L’Indonésie n’a pas non plus hésité à désigner la politique de dépossession d’Israël comme la cause ultime de la poursuite du conflit. En tant que pays comptant la plus grande population musulmane au monde, il a également signé plusieurs protocoles d’accord concernant de nombreux programmes de renforcement des capacités pour la Palestine dans l’intérêt de soutenir la bonne gouvernance. Il a l’habitude de consacrer des fonds importants à ces initiatives et d’offrir des bourses d’études supérieures aux étudiants palestiniens. Des liens stables entre les peuples soutiennent également les relations bilatérales entre les deux pays. En 2019, il y avait en moyenne environ 90 000 touristes indonésiens en Palestine chaque année.

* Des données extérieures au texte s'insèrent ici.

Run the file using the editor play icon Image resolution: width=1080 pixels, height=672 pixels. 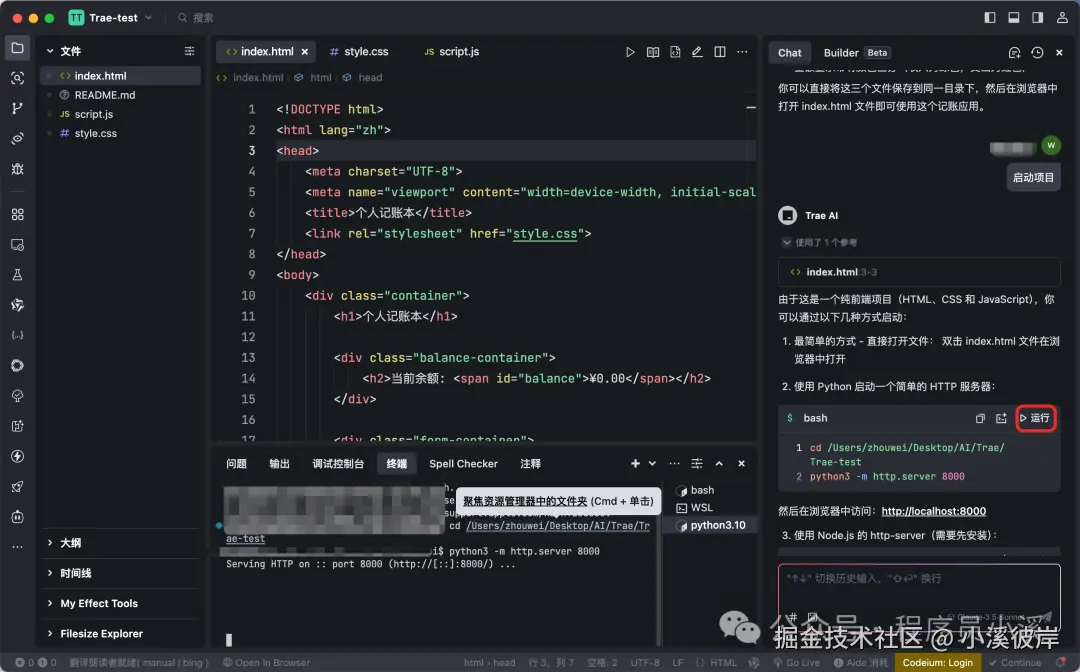pos(631,52)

Néanmoins, la Malaisie et l’Indonésie doivent faire plus que simplement poursuivre leurs politiques respectives de non-reconnaissance. Il est temps pour eux de lancer un appel en faveur d’une intervention internationale plus robuste. Pour qu’un réel changement se profile à l’horizon pour Gaza, la communauté internationale doit rester fermement intolérante aux crimes de guerre et au génocide – quels que soient ceux qui les commettent, où que ce soit dans le monde. Si ce n’est l’Occident, et si ce n’est pas les pays de la région MENA, les pays d’autres régions du monde doivent s’élever contre les violations flagrantes du droit international. Les espoirs d’amitié de Sagi Karni avec la Malaisie et l’Indonésie ne doivent pas être récompensés. Il ne fait aucun doute que ce serait une aubaine pour Israël d’obtenir un accès diplomatique à deux des plus grands pays à majorité musulmane d’Asie. Mais c’est en Asie du Sud-Est que devrait prendre fin l’offensive de charme mondiale de Tel Aviv.